AssumptionsSlide sends ?scenarioId=<uuid> for Bear/Base/Bull cards but
the route was silently dropping it for non-admin requests, making all
three cards return the same default Base Case data. Since fp_ financial
projections are already investor-facing, any valid scenarioId is allowed.

Co-Authored-By: Claude Sonnet 4.6 <noreply@anthropic.com>
---
 pitch-deck/app/api/finanzplan/[sheetName]/route.ts | 4 +---
 1 file changed, 1 insertion(+), 3 deletions(-)
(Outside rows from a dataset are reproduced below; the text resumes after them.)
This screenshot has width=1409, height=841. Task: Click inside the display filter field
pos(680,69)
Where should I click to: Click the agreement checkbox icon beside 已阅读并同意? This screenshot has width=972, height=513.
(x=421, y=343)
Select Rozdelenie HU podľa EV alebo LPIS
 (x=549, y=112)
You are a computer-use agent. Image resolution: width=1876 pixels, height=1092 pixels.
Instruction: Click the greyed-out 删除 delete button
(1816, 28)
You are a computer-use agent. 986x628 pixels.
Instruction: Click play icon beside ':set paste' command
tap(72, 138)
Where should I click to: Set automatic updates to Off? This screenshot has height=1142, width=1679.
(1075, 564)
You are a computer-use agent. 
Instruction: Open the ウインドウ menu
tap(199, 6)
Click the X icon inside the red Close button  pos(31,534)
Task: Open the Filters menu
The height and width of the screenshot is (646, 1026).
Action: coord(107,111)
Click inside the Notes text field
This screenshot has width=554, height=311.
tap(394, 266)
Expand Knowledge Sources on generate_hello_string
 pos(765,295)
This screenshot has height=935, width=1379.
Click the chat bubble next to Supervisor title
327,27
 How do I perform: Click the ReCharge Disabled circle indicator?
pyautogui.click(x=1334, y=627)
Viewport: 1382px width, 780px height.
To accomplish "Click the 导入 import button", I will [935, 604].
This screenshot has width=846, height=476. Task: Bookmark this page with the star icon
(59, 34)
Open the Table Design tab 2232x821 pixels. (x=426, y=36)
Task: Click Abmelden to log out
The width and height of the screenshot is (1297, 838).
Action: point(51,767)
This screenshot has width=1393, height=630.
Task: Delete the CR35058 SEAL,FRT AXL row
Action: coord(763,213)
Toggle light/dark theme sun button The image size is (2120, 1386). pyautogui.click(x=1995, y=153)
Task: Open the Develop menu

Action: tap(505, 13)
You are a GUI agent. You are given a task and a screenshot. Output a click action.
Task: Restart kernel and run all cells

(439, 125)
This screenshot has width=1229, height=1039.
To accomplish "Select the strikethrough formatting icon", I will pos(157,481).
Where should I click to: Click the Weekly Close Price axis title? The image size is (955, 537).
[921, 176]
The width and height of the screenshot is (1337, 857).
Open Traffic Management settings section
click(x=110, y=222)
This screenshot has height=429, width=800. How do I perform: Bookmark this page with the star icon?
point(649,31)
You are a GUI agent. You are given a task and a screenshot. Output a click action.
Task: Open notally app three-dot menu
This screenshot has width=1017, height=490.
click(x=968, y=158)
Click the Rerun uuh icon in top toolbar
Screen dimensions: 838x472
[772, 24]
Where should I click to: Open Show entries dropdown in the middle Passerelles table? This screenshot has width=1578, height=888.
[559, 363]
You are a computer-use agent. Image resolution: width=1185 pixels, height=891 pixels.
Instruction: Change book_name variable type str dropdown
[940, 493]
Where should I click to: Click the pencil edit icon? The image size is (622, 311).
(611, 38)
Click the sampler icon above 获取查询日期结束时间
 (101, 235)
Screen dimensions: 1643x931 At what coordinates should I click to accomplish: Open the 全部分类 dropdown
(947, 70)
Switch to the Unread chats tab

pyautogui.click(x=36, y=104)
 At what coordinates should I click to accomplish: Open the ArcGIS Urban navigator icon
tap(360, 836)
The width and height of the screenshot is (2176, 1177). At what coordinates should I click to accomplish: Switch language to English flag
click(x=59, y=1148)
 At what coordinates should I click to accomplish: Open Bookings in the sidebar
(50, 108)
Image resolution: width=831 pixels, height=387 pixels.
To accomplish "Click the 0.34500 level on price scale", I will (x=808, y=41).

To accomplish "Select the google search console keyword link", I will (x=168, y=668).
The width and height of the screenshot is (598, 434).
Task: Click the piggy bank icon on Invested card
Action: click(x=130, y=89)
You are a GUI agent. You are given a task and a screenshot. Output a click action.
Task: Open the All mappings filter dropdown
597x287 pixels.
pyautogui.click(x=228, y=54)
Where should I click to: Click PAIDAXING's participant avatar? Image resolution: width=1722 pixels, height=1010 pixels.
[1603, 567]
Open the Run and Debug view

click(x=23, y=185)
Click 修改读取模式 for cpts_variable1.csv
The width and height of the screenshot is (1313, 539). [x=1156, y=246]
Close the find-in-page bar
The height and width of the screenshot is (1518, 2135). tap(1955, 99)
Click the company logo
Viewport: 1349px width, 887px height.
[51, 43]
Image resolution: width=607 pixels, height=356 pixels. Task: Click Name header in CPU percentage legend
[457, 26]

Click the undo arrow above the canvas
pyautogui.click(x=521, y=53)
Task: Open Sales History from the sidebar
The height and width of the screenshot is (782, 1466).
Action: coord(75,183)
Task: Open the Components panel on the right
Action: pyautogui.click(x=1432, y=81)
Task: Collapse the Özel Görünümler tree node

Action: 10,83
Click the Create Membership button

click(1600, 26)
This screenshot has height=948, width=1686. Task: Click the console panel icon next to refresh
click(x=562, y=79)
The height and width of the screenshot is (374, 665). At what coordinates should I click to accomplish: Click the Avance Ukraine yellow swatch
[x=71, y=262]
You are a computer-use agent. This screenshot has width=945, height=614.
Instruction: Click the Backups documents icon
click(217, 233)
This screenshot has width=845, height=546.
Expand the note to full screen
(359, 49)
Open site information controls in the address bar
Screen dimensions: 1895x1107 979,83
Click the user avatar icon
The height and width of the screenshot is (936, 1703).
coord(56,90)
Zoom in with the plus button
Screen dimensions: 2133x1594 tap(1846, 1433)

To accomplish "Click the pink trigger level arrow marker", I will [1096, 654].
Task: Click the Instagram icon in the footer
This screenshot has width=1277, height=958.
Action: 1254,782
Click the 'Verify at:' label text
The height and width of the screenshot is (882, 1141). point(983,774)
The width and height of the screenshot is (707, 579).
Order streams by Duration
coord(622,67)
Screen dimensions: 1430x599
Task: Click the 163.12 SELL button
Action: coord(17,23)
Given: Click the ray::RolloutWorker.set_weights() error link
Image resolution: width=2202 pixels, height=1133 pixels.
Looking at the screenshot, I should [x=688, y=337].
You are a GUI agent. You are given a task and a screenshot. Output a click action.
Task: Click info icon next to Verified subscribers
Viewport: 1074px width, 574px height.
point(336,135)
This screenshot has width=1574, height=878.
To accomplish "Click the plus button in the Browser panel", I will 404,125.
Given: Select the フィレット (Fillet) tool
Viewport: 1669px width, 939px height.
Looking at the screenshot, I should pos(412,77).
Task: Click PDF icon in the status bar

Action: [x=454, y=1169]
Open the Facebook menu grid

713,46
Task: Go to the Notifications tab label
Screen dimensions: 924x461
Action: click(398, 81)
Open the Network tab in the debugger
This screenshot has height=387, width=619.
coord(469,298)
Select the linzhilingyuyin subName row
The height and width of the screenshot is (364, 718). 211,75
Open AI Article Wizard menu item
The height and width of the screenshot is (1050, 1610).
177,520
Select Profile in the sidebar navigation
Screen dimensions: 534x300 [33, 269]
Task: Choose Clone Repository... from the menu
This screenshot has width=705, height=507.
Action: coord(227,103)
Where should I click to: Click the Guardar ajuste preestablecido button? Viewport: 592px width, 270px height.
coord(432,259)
diff --git a/pitch-deck/app/api/finanzplan/[sheetName]/route.ts b/pitch-deck/app/api/finanzplan/[sheetName]/route.ts
index 6893af9..b9d6ad0 100644
--- a/pitch-deck/app/api/finanzplan/[sheetName]/route.ts
+++ b/pitch-deck/app/api/finanzplan/[sheetName]/route.ts
@@ -48,9 +48,7 @@ export async function GET(
     return NextResponse.json({ error: `Unknown sheet: ${sheetName}` }, { status: 400 })
   }
 
-  // Only admin callers may query an arbitrary scenarioId; investors always see the default
-  const isAdmin = validateAdminSecret(request)
-  const scenarioId = isAdmin ? request.nextUrl.searchParams.get('scenarioId') : null
+  const scenarioId = request.nextUrl.searchParams.get('scenarioId')
 
   try {
     let query = `SELECT * FROM ${table}`